The conglomeration of student and Occupy Central protestors, currently christened the Umbrella Revolution for their use of umbrellas to block tear gas canisters fired by Hong Kong Police, demanded the resignation of current Chief Executive LEUNG Chun-ying (梁振英), which LEUNG declined to do. In response, the protestors have occupied more government buildings.
For now, LEUNG and the Hong Kong government appear content with playing the waiting game in order to outlast the protestors (weeks if necessary), as they see defying Beijing’s wishes as an infeasible option. However, increasingly assertive activity by the Umbrella Revolution will likely push this timeline up significantly. Keeping Central shut down for weeks would be detrimental to Hong Kong’s economy and much of the world’s financial health given Hong Kong’s status as the world’s third most important financial center. Considering that the protestors have been extremely peaceful thus far, LEUNG has refrained from mobilizing more riot police, realizing that the first use of riot police and tear gas against protestors only spurred more Hong Kongers to join the Umbrella Revolution.
For its part, Beijing has been fairly reserved in its overt response, with the mainland media and CCP mouthpieces sticking to the rhetoric that the protests are illegal and organized by “radicals”. But Beijing is in a precarious position – on the one hand, it absolutely cannot acquiesce to the protestors demands and give up its control over the current electoral process in Hong Kong, but the CCP is also feeling the pressure as it desperately tries to keep news of the democratic protests away from curious mainlanders via its censorship juggernaut, relying instead on the Hong Kong government to handle the situation for the moment.

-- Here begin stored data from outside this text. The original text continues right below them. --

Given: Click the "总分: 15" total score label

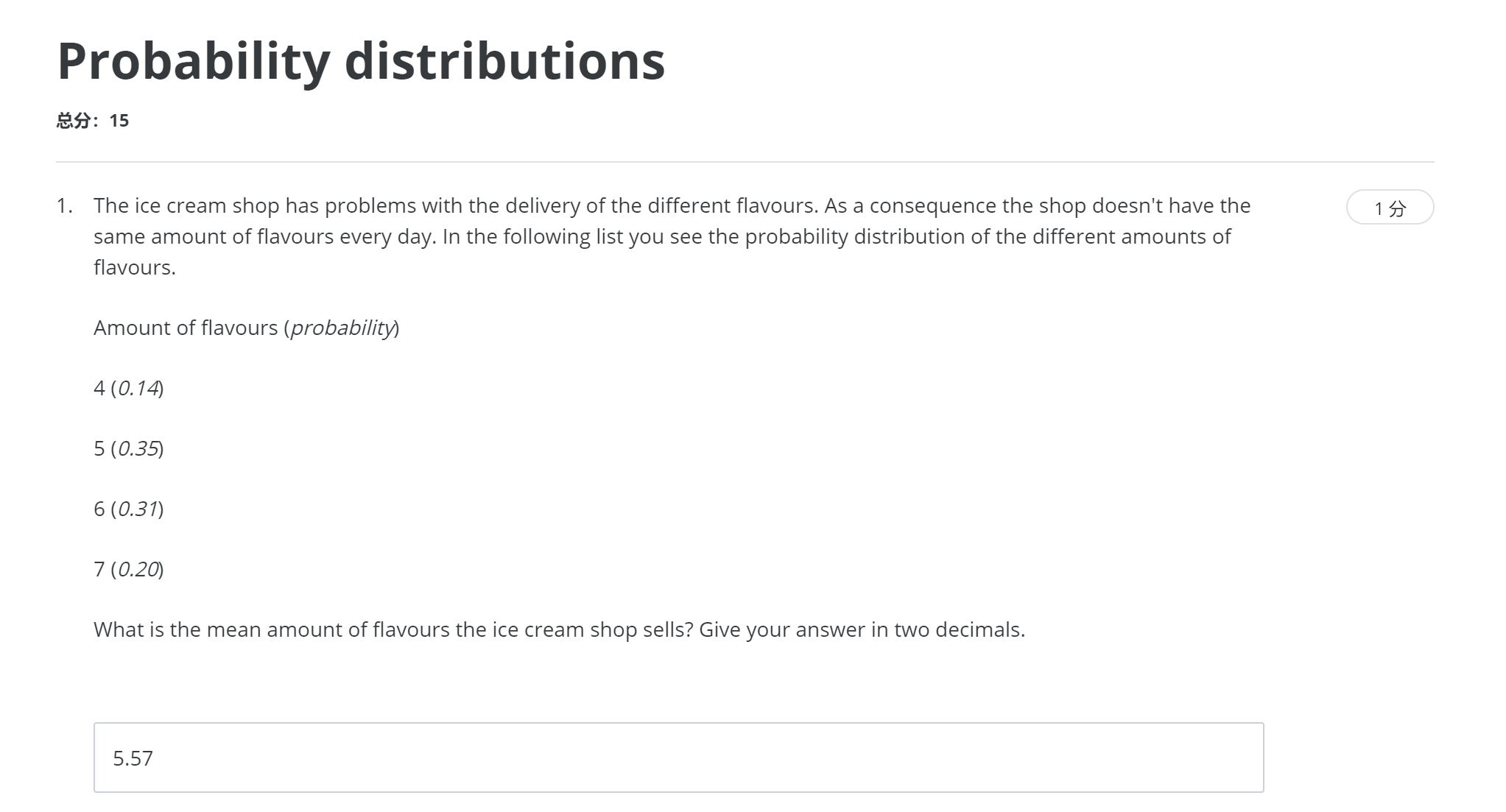Looking at the screenshot, I should click(x=93, y=121).
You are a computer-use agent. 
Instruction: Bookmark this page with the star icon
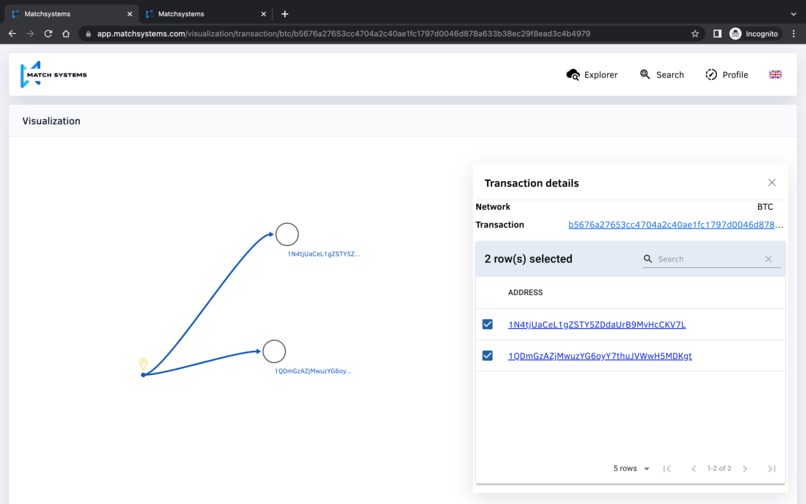coord(695,33)
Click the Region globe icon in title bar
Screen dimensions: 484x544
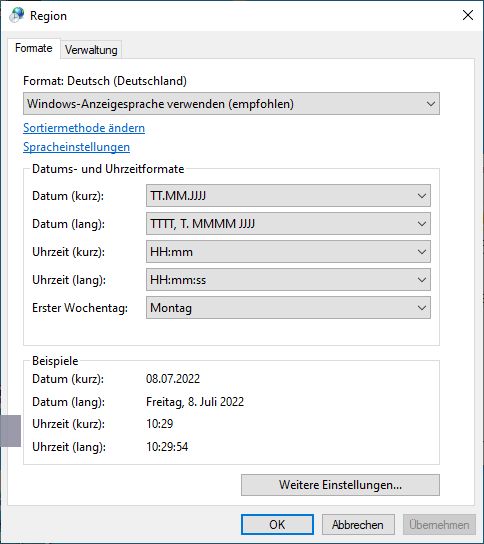[x=17, y=15]
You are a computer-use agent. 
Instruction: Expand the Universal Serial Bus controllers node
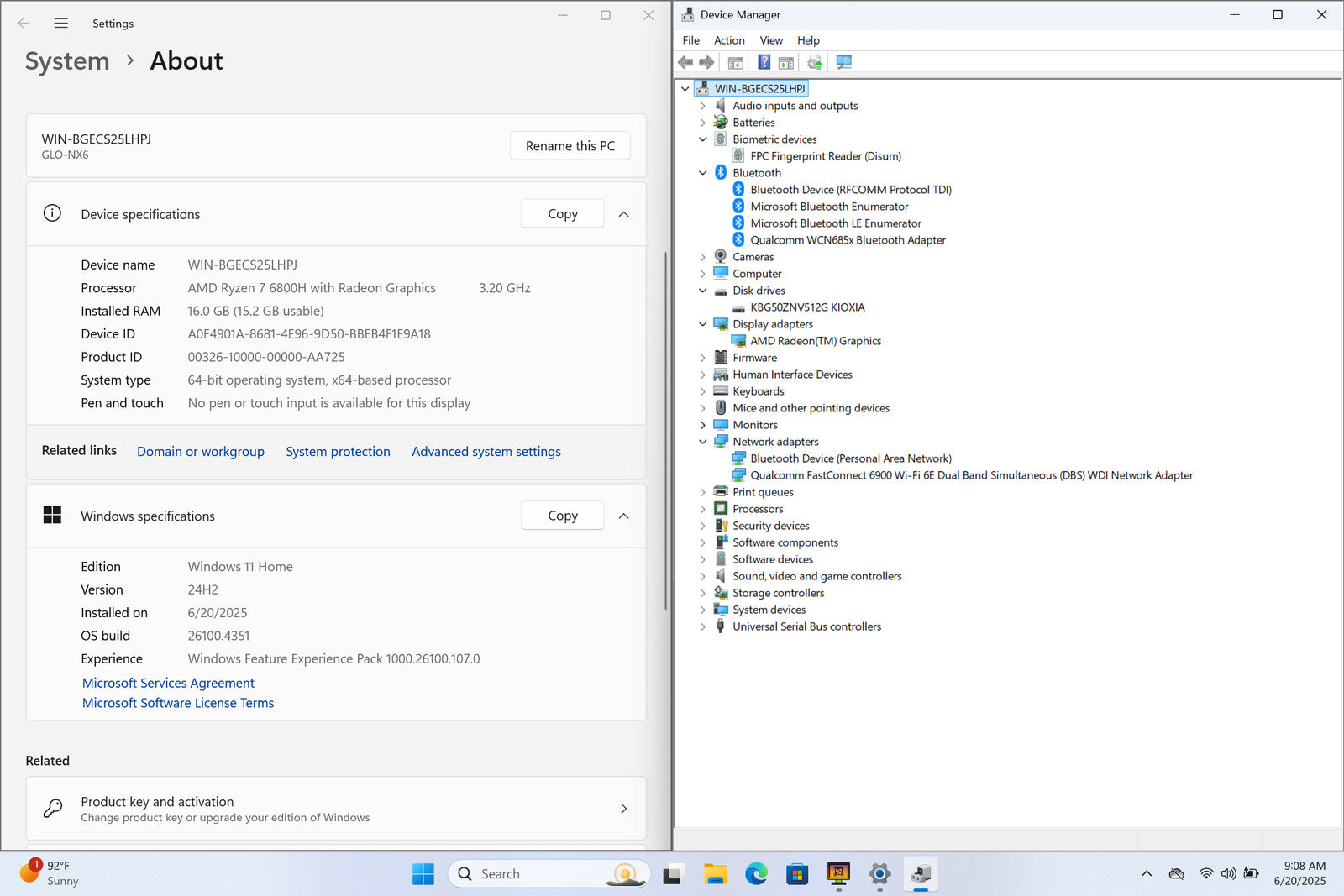703,626
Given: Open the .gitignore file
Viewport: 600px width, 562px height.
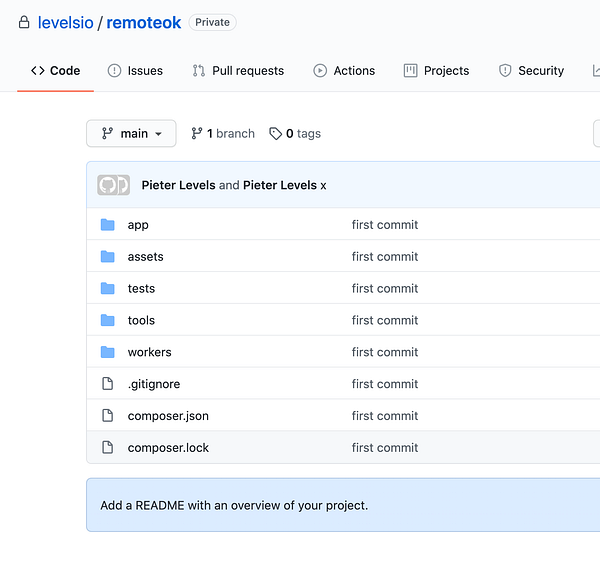Looking at the screenshot, I should (153, 384).
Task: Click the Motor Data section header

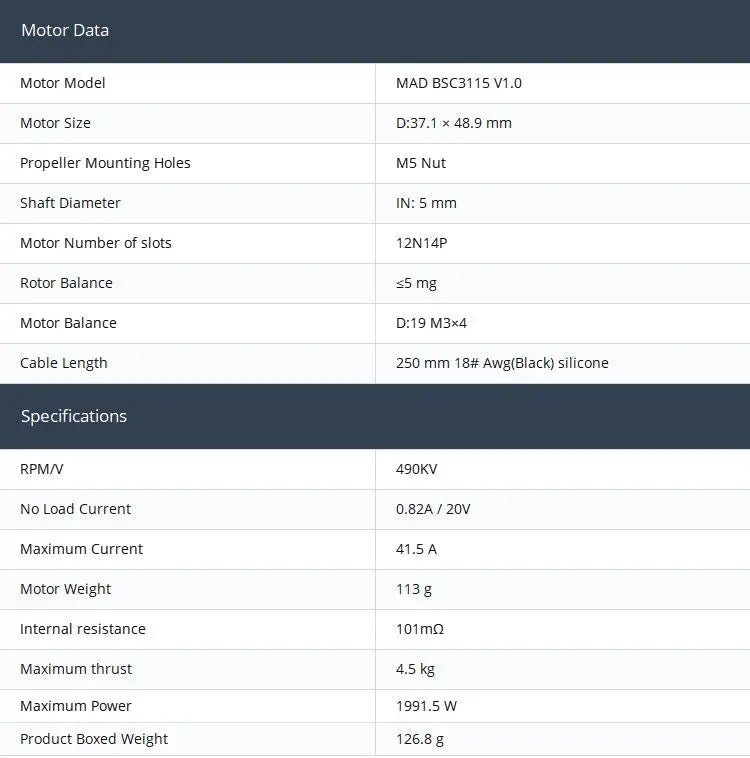Action: pos(65,30)
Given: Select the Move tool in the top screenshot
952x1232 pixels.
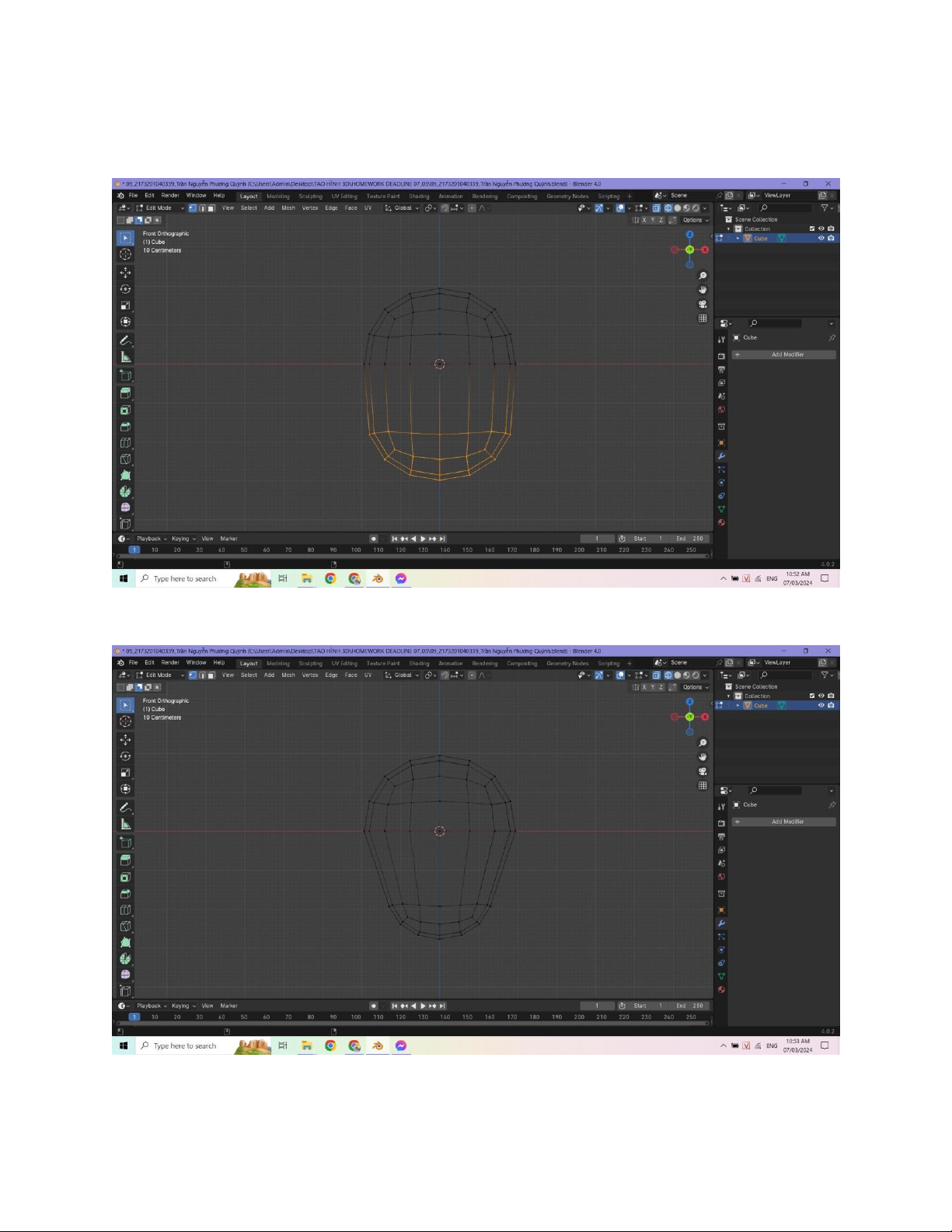Looking at the screenshot, I should 125,273.
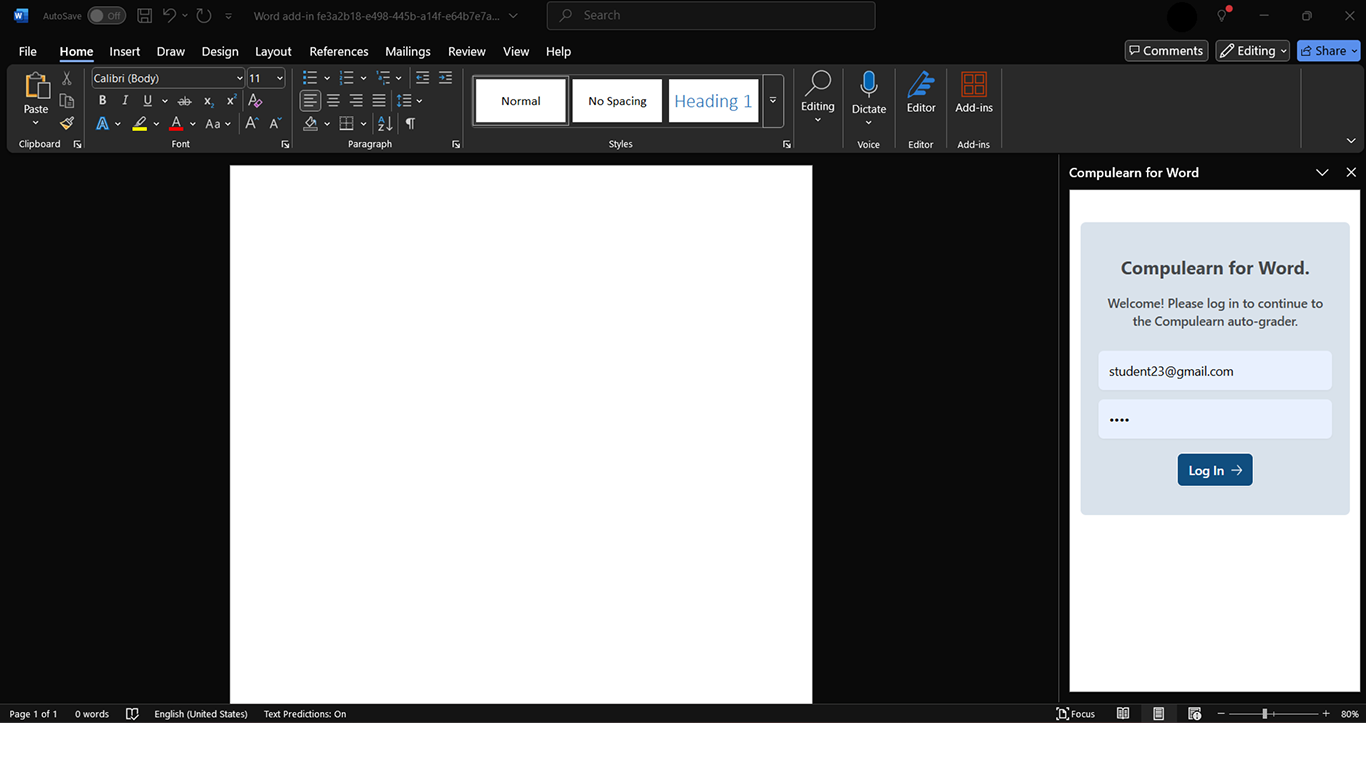Apply strikethrough text formatting
This screenshot has width=1366, height=768.
pyautogui.click(x=184, y=101)
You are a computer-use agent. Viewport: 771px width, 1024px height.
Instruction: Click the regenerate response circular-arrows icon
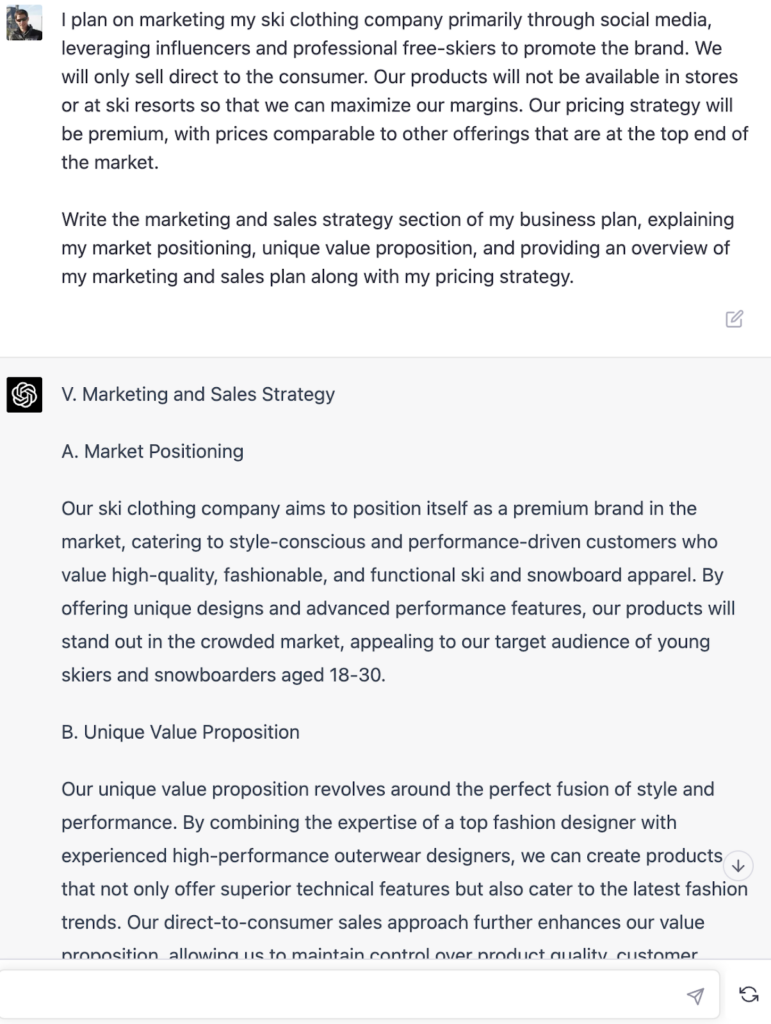pos(748,993)
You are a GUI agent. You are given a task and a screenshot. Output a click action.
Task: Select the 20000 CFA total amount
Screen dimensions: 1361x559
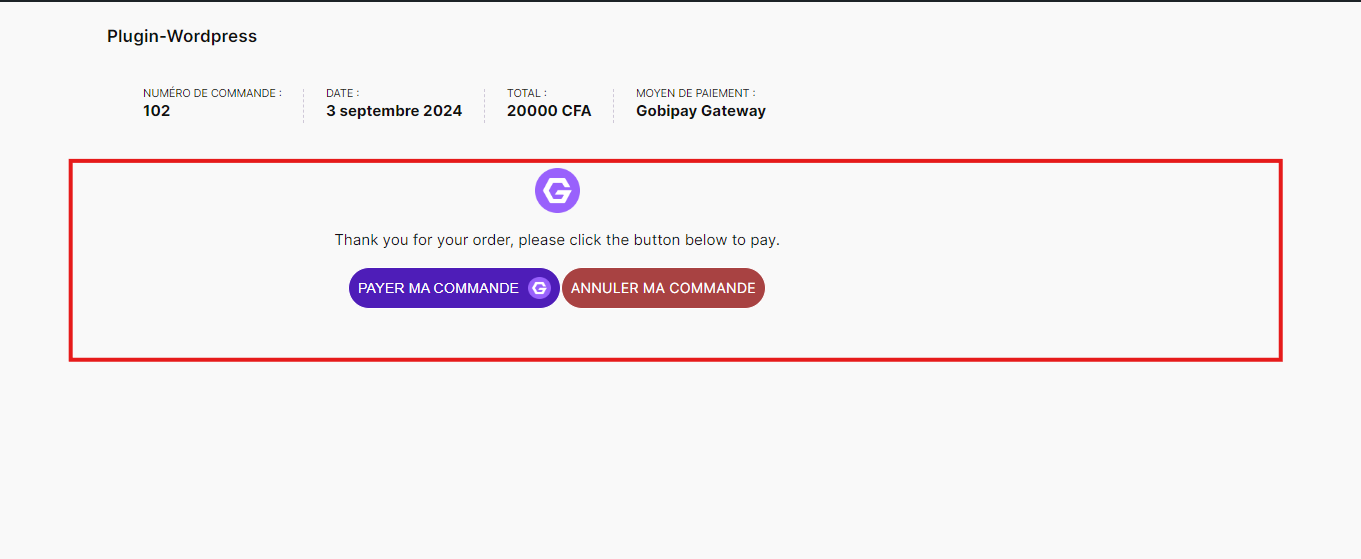549,111
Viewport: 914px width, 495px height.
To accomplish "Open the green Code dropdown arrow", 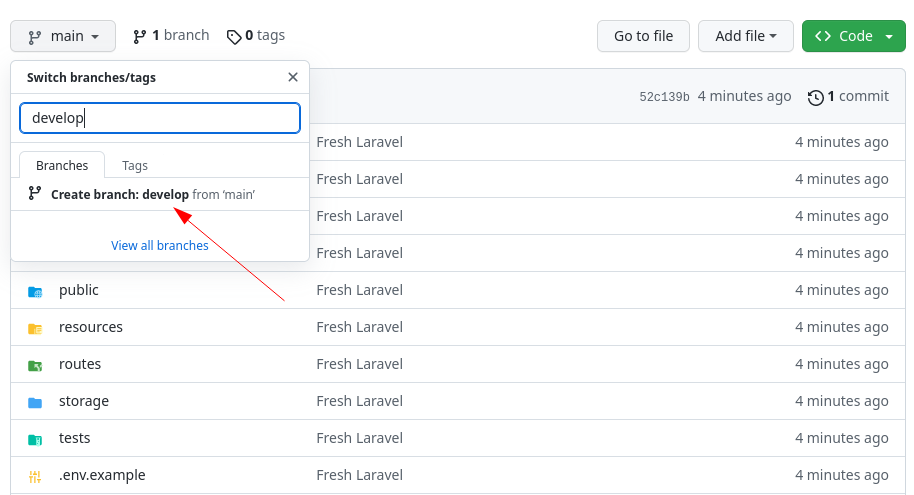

Although it is projecting an image of calm, measured responses to the unfolding events, the balancing act may not be sustainable for much longer.
Support for the Umbrella Revolution has spread to Taiwan and Macau, confirming the CCP’s fears that the movement could carry enough potency to eventually infiltrate the mainland. In addition to massive amounts of censorship, the Chinese Ministry of Public Security (MPS) has already rounded up the mainland political activists supporting the movement.
The movements of the PRC’s intelligence services and cyber forces show that the CCP is anything but calm about the protests, and they are engaged in ongoing operations to discredit the movement and collect information about its supporters. Sending the Chinese People’s Liberation Army (PLA) soldiers into Central is a last-resort option for Beijing, as the international backlash would be swift without proper predication.
The collection efforts underway may be staging for forthcoming disinformation campaigns designed to show the leaders of the Umbrella Revolution as radicals capable of violence. Given that the protestors have been remarkably peaceful, the goal may be to initiate a catalyst of sort to spark violence. This would become predication for further PRC involvement, echoing the ongoing situation in Ukraine, where Russian “peacekeeping operations” have become a frequent mantra. Already there are almost laughable attempts by both the PRC and Russia to credit the protests as being elaborate operations carried out by American and British intelligence services.
As the Umbrella Revolution continues, expect more cyber activity from China-based adversaries and their proxies to occur in the background until the standoff reaches a climax, after which there may be entirely different sets of activity with more damaging consequences.